Come celebrate the launch of Sue Sinclair’s stunning new poetry collection, New-Fangled Rose! Sue will be joined by special guests, poets Puneet Dutt and Phoebe Wang, and host Jim Johnstone.
This event is free and open to the public, and books will be available for purchase.
ABOUT THE BOOK:
Like a rose blooming out of season, the poems in Sue Sinclair’s newest collection are unexpected, unforgettably beautiful, and an unwavering gesture toward the slow emergency of climate crisis. With the lyrical brilliance and keen eye trained on beauty that’s characteristic of Sinclair, New-Fangled Rose reaches toward the light with reverent hands, photosynthesizing it into poems that are deft, musical, and unquestionably alive.
These poems cast a wide gaze over a fragile world, offering vibrant elegies to luna moths and crab apples, fireflies and trilliums. They examine what it is to build relationships in a world that feels increasingly precarious, like at any moment, something may end; like at any moment, something may begin.
ABOUT THE AUTHORS:
Sue Sinclair (she/her) grew up in Newfoundland on the ancestral homelands of the Beothuk. She is the author of six previous collections of poetry, including most recently Almost Beauty: New and Selected Poems (Goose Lane Editions, 2022), winner of New Brunswick’s Fiddlehead Poetry Book Prize. Heaven’s Thieves (Brick Books, 2016) won the Pat Lowther Award for the best book of poetry by a Canadian woman. Sue teaches creative writing at the University of New Brunswick on Wəlastəkwey territory, land of the “beautiful and bountiful river.”
Puneet Dutt is a Poetry Editor at The Fiddlehead. Her work has appeared or is forthcoming in Poetry London, The Rumpus, Southern Indiana Review, World Literature Today, and Best Canadian Poetry 2026. Her debut collection, The Better Monsters(Mansfield Press), was a finalist for the Trillium Book Award and shortlisted for the Raymond Souster Award. Born in New Delhi and raised in Jersey City, she lives in Markham, Ontario, with her partner and two children.

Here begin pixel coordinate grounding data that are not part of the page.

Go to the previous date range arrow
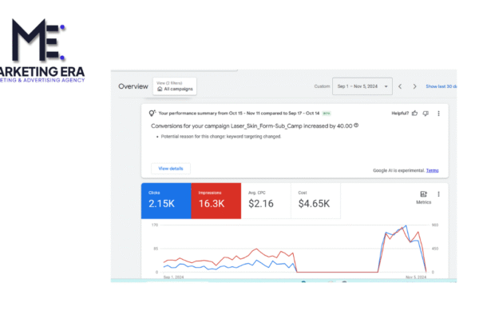 pos(401,86)
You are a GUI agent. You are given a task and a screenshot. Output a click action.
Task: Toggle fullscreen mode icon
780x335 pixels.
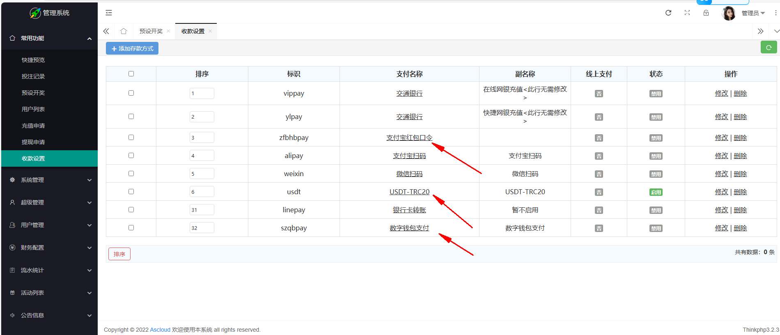pyautogui.click(x=687, y=13)
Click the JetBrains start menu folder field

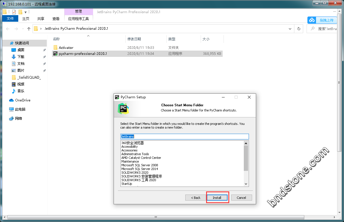coord(184,137)
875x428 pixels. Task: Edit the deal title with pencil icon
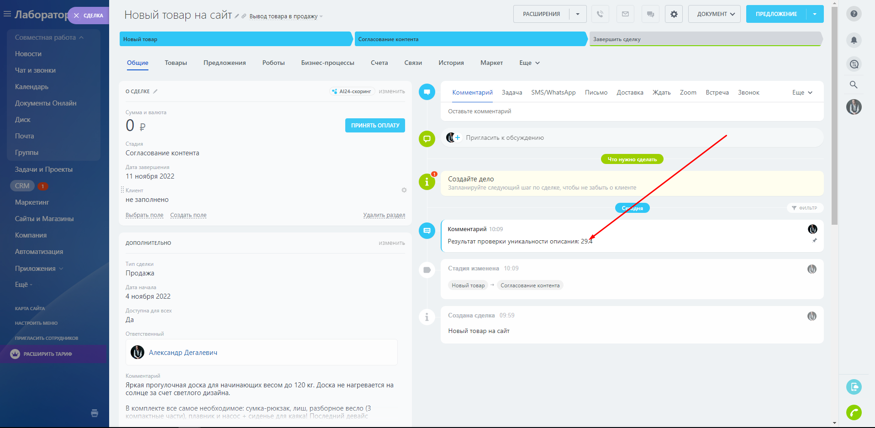[x=237, y=16]
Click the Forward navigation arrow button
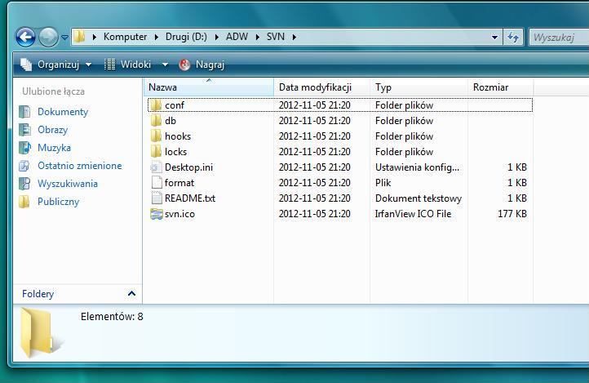589x383 pixels. point(48,37)
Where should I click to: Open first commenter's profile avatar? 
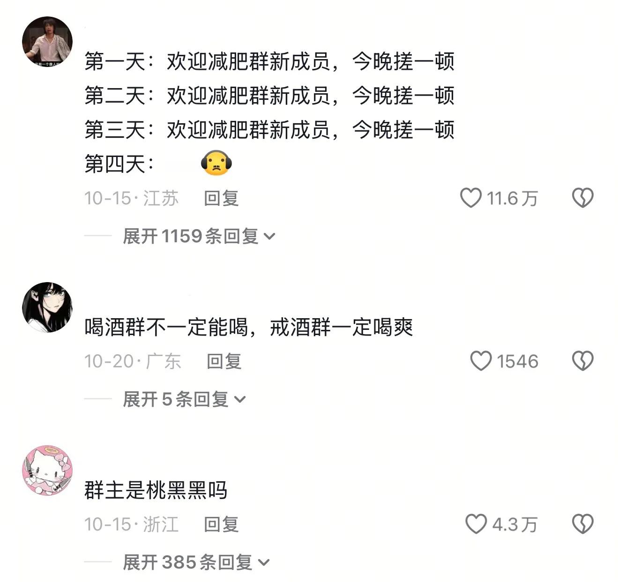(47, 42)
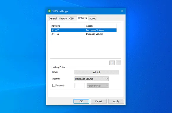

Phoebe Wang (she/her) is a first-generation Chinese-Canadian originally from Ottawa, the traditional unceded territory of the Algonquin Anishinaabe. She is the author of the poetry collections Admission Requirements (McClelland and Stewart, 2017), nominated for the Trillium Book Award, and Waking Occupations (McClelland and Stewart 2022). Her most recent essay collection, Relative to Wind: On Sailing, Craft and Community was published with Assembly Press in 2024. She is mentor in the University of Toronto Creative Writing MA program and a writing consultant supporting multilingual students at OCAD University.